It is anticipated that about $5,000,000 of Fiscal Year 2005 funding will be available to fund new work, or renewals of existing work, from applications received in response to this Notice. The number of awards and range of funding will depend on the number of applications received and selected for award. Since future year funding is not anticipated to increase, applications should propose constant effort in future years (allowing for inflation). Future year funding will depend upon suitable progress and the availability of funds. The cost-effectiveness of the application will be considered when comparing applications with differing funding requirements. The number of grants funded, and the amount of funding for each grant, will depend on the number and quality of the applications received.

Collaborative research projects involving more than one institution, as well as basic work in support of the Scientific Discovery through Advanced Computing initiative, are encouraged. Applications submitted from different institutions, which are directed at a common research activity, should clearly indicate they are part of a proposed collaboration and contain a brief description of the overall research project. However, each application must have a distinct scope of work and a qualified principal investigator, who is responsible for the research effort being performed at his or her institution. Synergistic collaborations with researchers in federal laboratories and Federally Funded Research and Development Centers (FFRDCs), including the DOE National Laboratories are also encouraged, though no funds will be provided to these organizations under this Notice. Further information on preparation of collaborative applications may be accessed via the Internet at:​production/​grants/​Colab.html.

Since we expect that reviewers will be asked to review several applications, those applications from individual PIs or small groups (1-4 people) should be limited to a maximum of twenty (20) pages (including text and figures) of technical information, while applications from larger theory groups should be limited to thirty (30) pages. All applications should be in a single PDF file. The single PDF file may also include a few selected publications in an Appendix as background information. In addition, in the electronic submission, please limit biographical and publication information for the principal investigator and senior personnel to no more than two pages each. Each principal investigator should provide an E-mail address.

In addition to the information required by 10 CFR part 605 each application should contain the following items: (1) A succinct statement of the goal of the research, (2) a detailed research plan, (3) the specific results expected at the end of the project period, (4) an analysis of the adequacy of the budget, (5) a discussion of the impact of the proposed research on other fields of science, and (6) for projects requiring significant computational resources (e.g., at the National Energy Research Scientific Computing Center), an estimate and justification of the resources that will be required. In addition if the work is to be part of the International Tokamak Physics Activity (ITPA) activities, the PI should include adequate funding to cover all the needed ITPA related travel.

__TASK REQUIREMENTS__.
**1.** Render this sentence from the funding notice in Spanish: "Each principal investigator should provide an E-mail address."
**2.** Rewrite the funding notice starting with "In addition to" and going on through "ITPA related travel.", putting "concise" in place of "succinct".
**3.** According to the funding notice, what page limit applies to technical information in applications from individual PIs or small groups?
The listing that follows is separate material and is unrelated to the funding notice.

__RECORDS PROVIDED__.
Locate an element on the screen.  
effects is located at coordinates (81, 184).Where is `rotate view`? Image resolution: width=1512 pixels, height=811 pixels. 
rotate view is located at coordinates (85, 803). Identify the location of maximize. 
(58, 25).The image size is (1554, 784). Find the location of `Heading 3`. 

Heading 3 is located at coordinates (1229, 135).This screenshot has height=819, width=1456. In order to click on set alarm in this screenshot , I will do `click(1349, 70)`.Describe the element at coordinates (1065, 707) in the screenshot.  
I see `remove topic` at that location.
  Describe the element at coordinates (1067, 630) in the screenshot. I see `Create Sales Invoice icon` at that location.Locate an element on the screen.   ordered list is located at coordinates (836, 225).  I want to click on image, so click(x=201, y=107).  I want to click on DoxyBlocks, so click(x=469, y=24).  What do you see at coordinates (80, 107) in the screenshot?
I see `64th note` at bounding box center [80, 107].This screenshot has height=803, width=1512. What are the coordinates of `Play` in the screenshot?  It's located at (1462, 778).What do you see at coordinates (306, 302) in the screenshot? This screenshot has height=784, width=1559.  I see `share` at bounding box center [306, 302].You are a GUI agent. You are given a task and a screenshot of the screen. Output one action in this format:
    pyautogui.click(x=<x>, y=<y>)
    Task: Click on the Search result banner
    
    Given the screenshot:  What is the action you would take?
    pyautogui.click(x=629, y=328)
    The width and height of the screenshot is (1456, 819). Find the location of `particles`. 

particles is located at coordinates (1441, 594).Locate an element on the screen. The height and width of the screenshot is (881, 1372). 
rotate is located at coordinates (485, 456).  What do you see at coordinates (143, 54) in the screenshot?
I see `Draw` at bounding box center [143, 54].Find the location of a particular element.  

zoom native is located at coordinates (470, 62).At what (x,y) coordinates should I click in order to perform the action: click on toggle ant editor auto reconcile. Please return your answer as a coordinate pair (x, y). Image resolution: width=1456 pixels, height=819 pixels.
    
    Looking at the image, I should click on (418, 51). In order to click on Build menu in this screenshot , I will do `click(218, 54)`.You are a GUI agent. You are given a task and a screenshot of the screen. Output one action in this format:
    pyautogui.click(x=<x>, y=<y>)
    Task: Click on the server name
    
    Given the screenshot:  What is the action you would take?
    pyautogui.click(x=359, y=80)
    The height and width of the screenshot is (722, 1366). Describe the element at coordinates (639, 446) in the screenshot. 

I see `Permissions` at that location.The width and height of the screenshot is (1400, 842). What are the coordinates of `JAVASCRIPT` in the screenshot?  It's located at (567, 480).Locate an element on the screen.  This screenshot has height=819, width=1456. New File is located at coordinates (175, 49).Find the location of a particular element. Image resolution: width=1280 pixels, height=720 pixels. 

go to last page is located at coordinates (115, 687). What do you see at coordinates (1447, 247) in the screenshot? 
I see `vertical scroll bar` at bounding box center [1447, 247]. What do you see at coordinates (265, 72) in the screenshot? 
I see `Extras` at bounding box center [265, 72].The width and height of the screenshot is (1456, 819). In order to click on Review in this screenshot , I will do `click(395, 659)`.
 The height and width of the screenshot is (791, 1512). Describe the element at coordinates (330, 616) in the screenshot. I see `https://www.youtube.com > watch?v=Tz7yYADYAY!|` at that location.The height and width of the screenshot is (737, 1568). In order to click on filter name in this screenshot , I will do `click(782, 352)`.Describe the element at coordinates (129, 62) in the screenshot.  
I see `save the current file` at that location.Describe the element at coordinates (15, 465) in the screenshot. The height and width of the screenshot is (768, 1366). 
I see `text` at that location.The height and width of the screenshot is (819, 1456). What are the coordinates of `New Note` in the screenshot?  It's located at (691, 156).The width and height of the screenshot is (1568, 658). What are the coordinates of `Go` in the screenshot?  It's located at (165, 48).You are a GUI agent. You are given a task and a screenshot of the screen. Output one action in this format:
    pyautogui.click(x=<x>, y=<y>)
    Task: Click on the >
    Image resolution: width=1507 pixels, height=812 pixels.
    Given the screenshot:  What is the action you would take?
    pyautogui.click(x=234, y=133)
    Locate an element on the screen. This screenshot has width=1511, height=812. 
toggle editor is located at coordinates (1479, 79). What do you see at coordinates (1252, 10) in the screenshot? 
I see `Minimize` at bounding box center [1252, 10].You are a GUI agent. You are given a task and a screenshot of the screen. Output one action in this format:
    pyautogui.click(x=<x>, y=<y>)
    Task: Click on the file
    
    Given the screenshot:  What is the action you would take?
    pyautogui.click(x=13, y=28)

__PER-TASK OUTPUTS__.
**1.** Cada investigador principal debe proporcionar una dirección de correo electrónico.

**2.**
In addition to the information required by 10 CFR part 605 each application should contain the following items: (1) A concise statement of the goal of the research, (2) a detailed research plan, (3) the specific results expected at the end of the project period, (4) an analysis of the adequacy of the budget, (5) a discussion of the impact of the proposed research on other fields of science, and (6) for projects requiring significant computational resources (e.g., at the National Energy Research Scientific Computing Center), an estimate and justification of the resources that will be required. In addition if the work is to be part of the International Tokamak Physics Activity (ITPA) activities, the PI should include adequate funding to cover all the needed ITPA related travel.

**3.** A maximum of twenty (20) pages, including text and figures.